• _Given records_
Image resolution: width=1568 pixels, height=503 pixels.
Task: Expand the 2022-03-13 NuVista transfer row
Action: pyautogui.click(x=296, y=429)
---
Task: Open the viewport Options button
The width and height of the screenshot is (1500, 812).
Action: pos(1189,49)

• _To do_
Please express the rows from the line containing "Image resolution: width=1568" through the line containing "Action: pyautogui.click(x=296, y=429)" as a JSON list of strings, with one string per line and blank lines omitted.

• _Correct answer_
[
  "Image resolution: width=1568 pixels, height=503 pixels.",
  "Task: Expand the 2022-03-13 NuVista transfer row",
  "Action: pyautogui.click(x=296, y=429)"
]